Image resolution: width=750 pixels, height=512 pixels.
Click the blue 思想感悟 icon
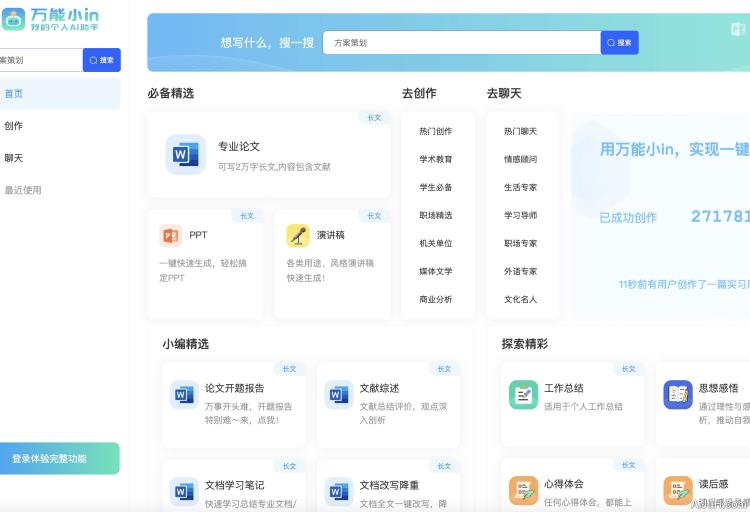click(678, 395)

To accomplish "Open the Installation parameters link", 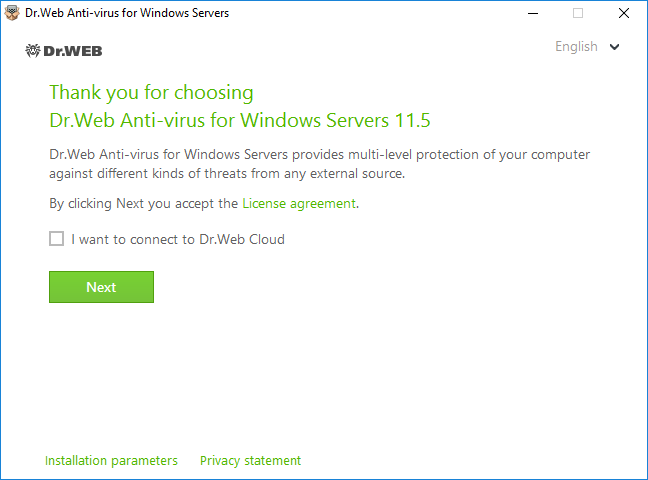I will pyautogui.click(x=111, y=461).
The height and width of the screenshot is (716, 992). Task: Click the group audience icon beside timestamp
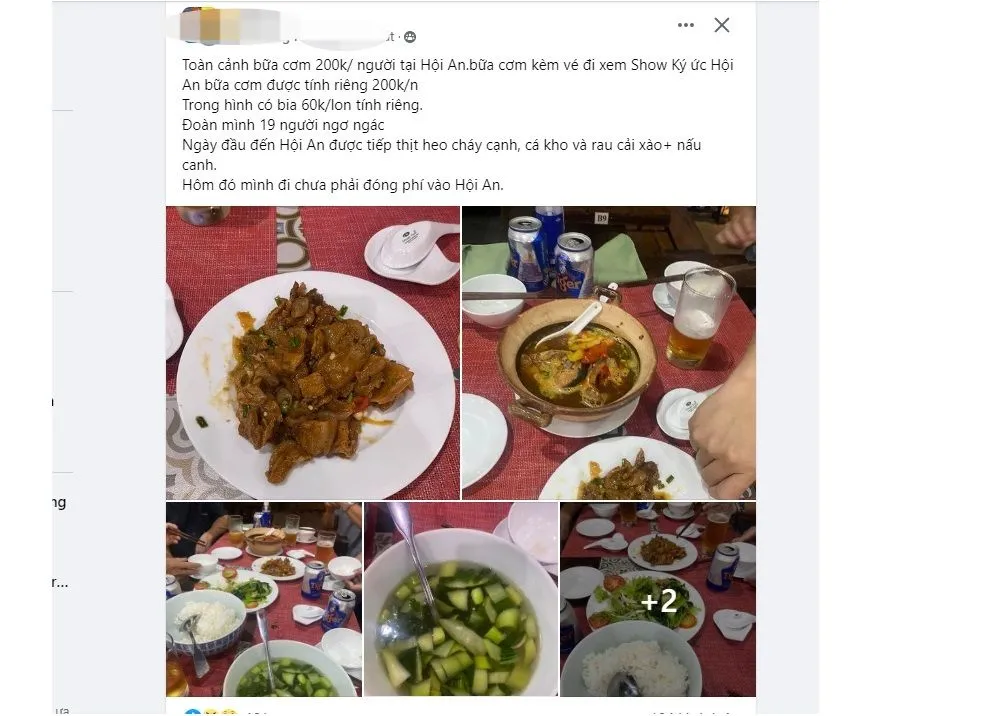coord(410,37)
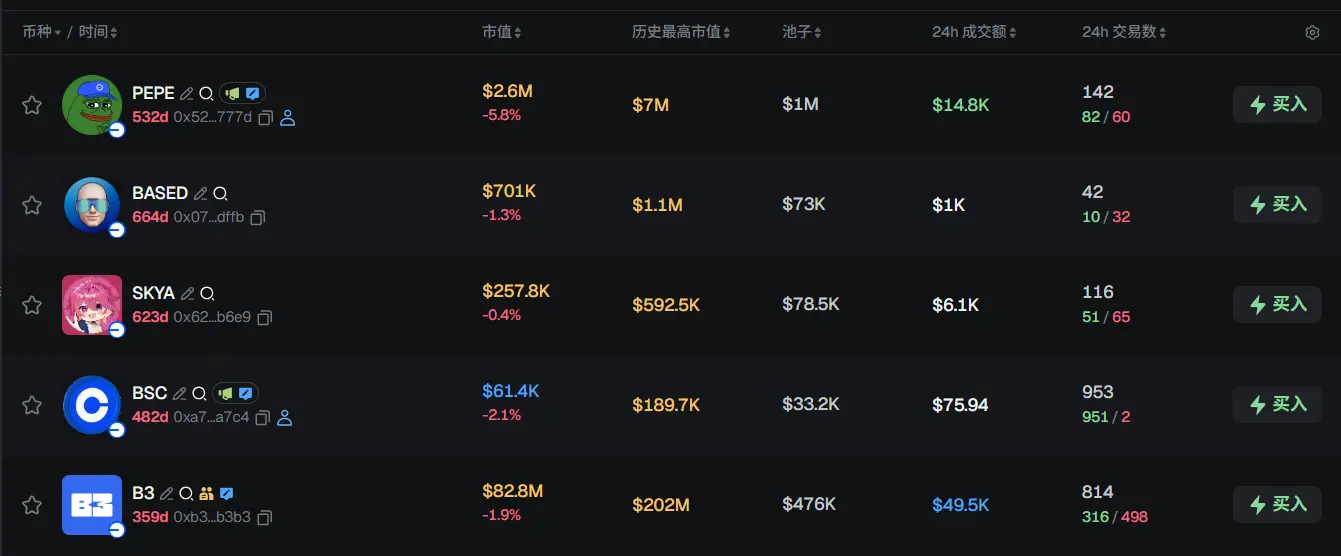Sort by 24h 成交额 column
1341x556 pixels.
(x=974, y=32)
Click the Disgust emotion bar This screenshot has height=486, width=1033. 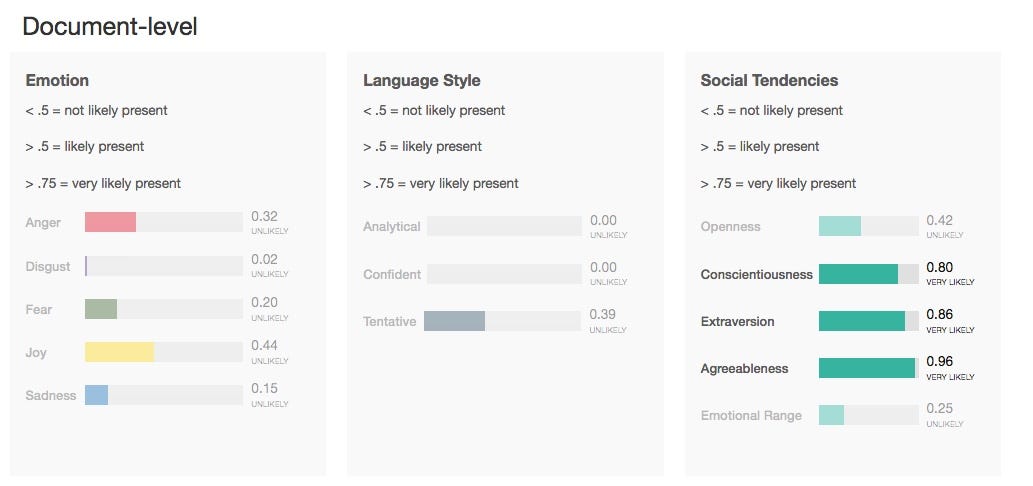[x=164, y=266]
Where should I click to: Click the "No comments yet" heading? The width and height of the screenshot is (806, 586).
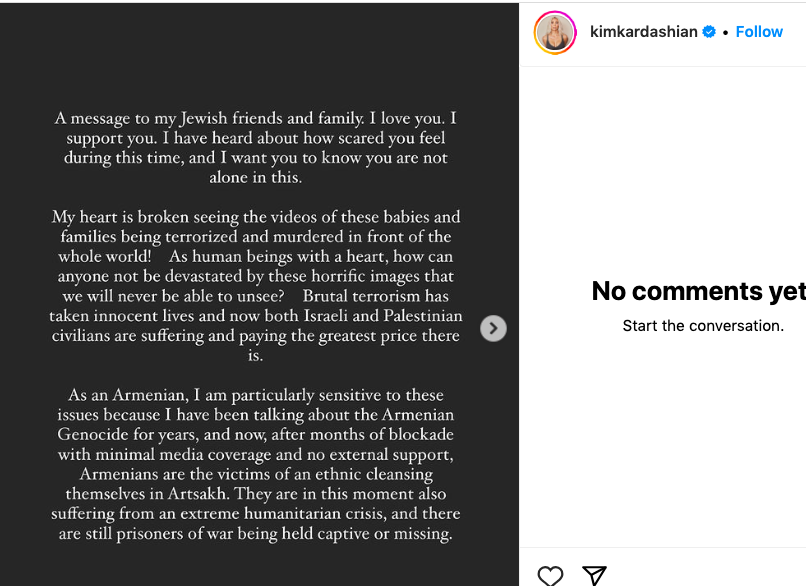(698, 291)
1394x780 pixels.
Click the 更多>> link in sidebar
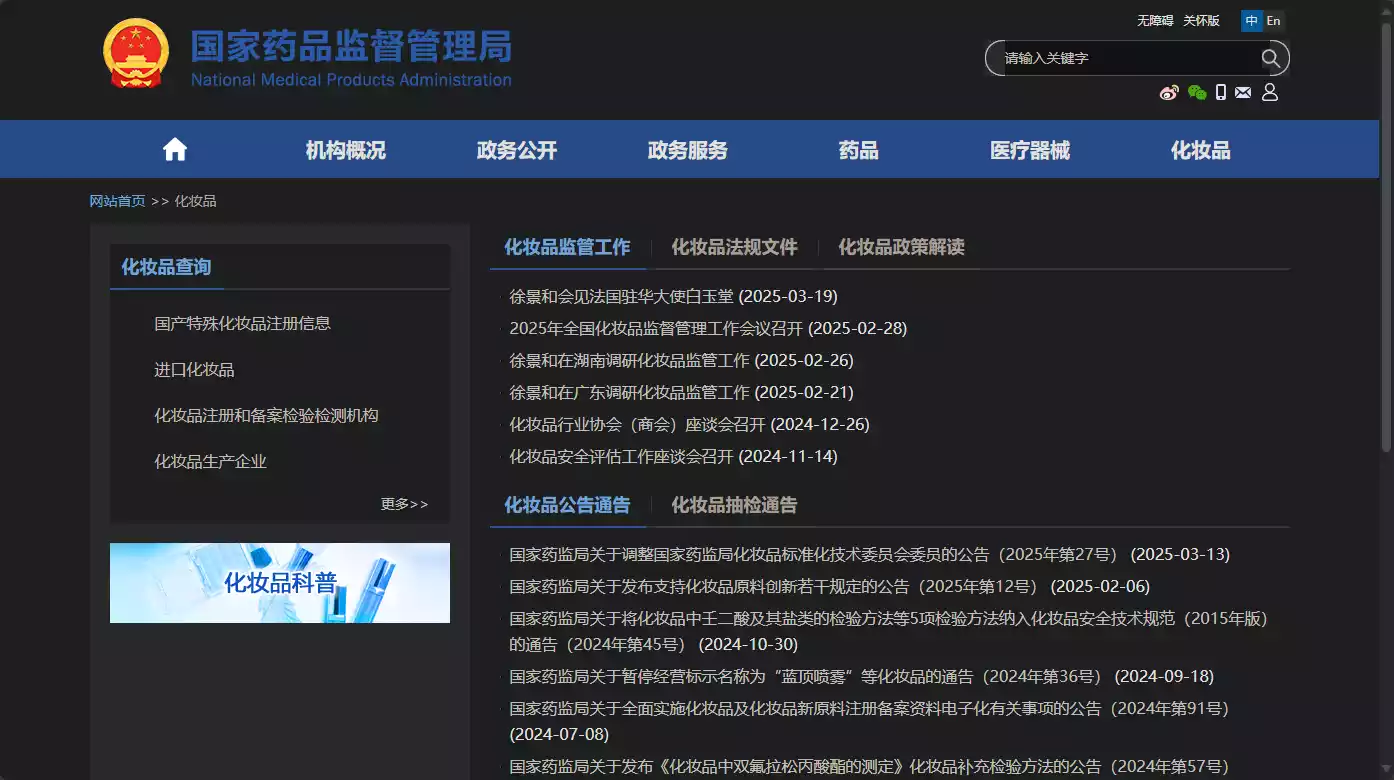pyautogui.click(x=405, y=504)
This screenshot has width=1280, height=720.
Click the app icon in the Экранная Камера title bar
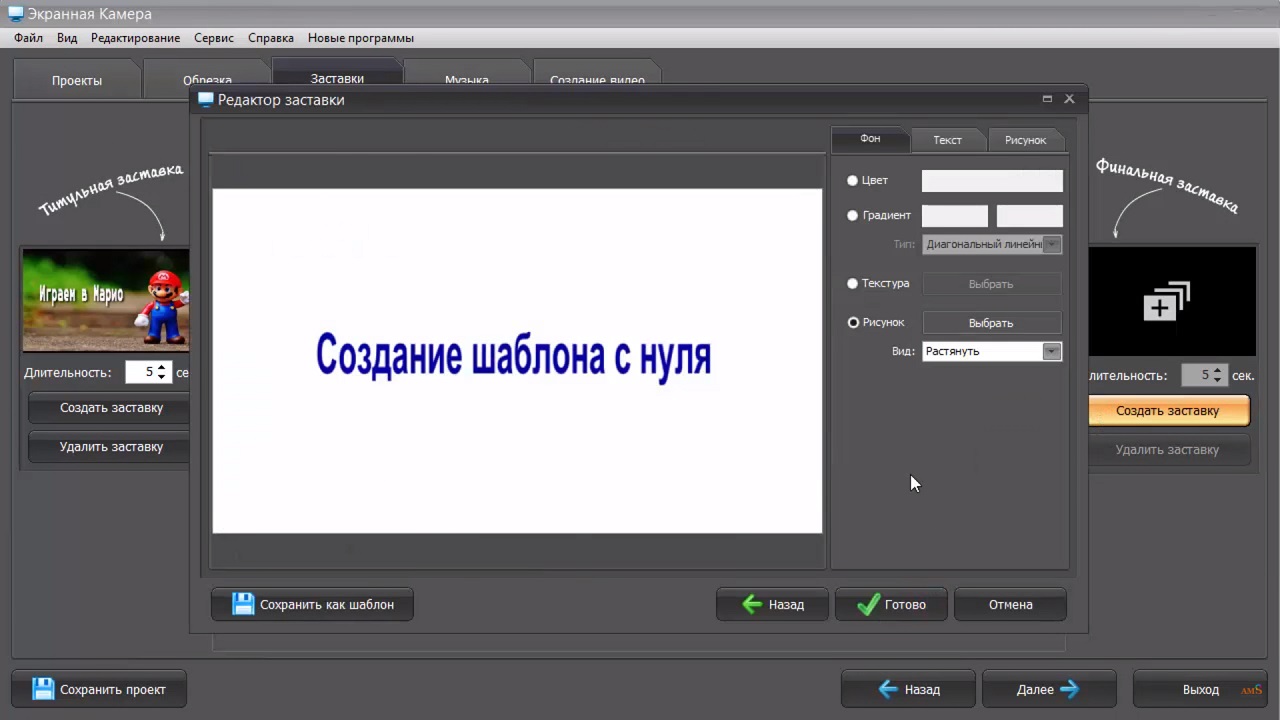coord(15,14)
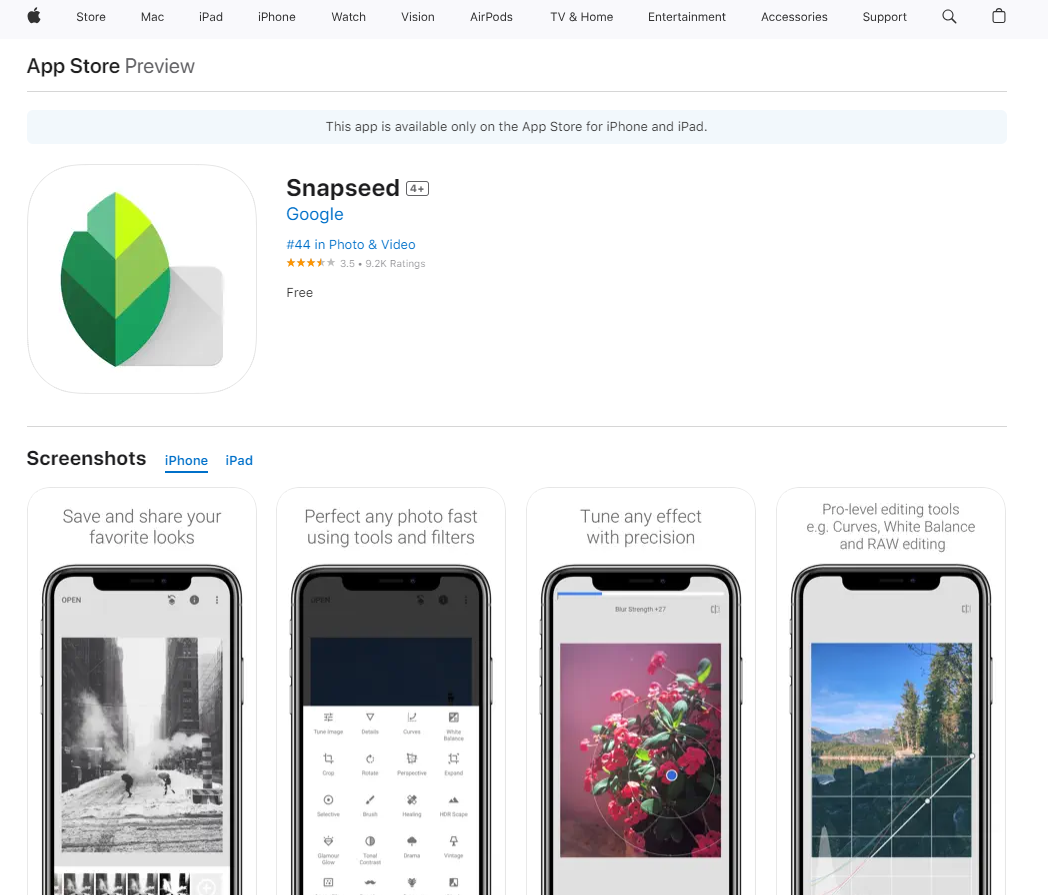Open 'Pro-level editing tools' screenshot

(891, 691)
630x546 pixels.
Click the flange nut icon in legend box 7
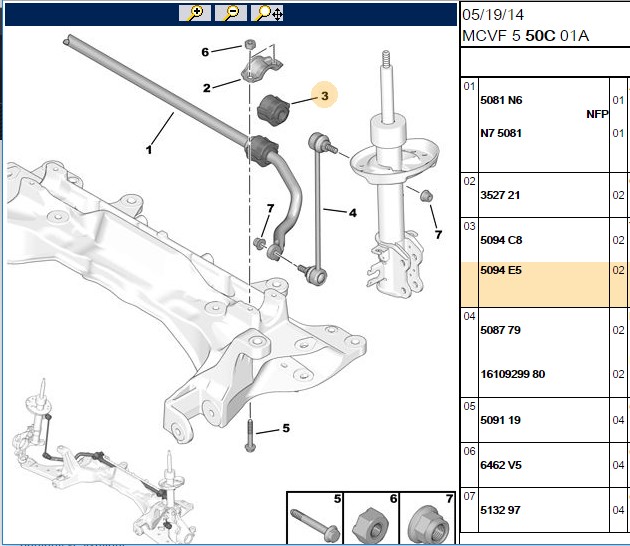tap(428, 524)

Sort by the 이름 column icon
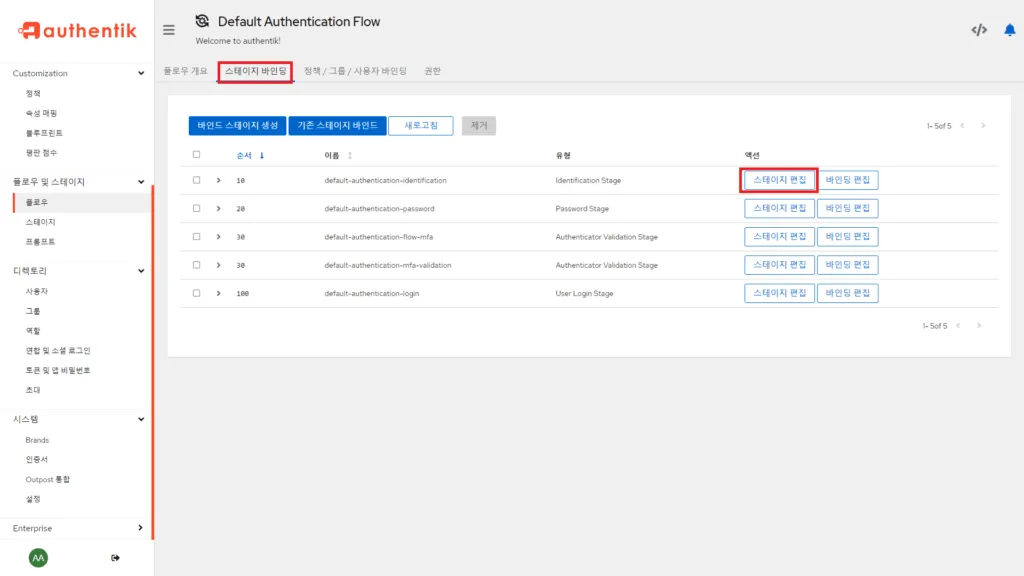point(349,155)
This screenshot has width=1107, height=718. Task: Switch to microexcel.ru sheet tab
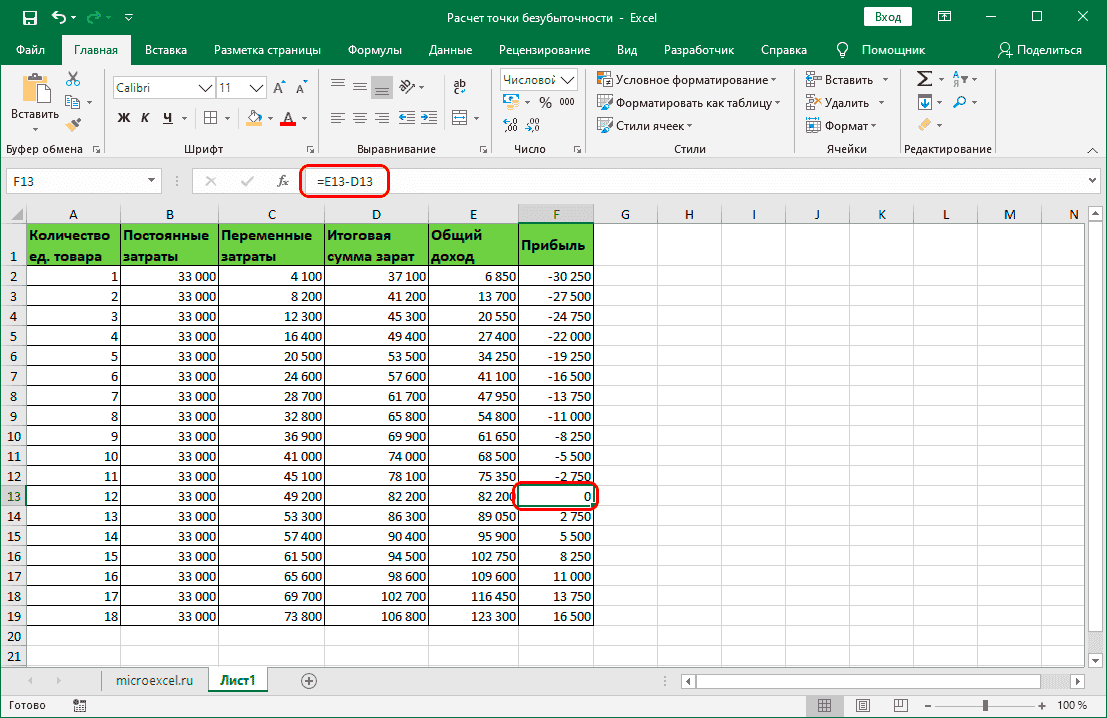pyautogui.click(x=154, y=681)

━━━

(Problem)
Only an exact copy of the lines from the one with "This screenshot has width=1280, height=720." through the last line of the listing should be given; pictures must not be included.

(Reply to the task)
This screenshot has width=1280, height=720.
Click the app icon in the Экранная Камера title bar
coord(15,14)
Open 'Pro-level editing tools' screenshot

(891, 691)
630x546 pixels.
Click the flange nut icon in legend box 7
tap(428, 524)

Sort by the 이름 column icon
point(349,155)
This screenshot has width=1107, height=718. Task: Switch to microexcel.ru sheet tab
pyautogui.click(x=154, y=681)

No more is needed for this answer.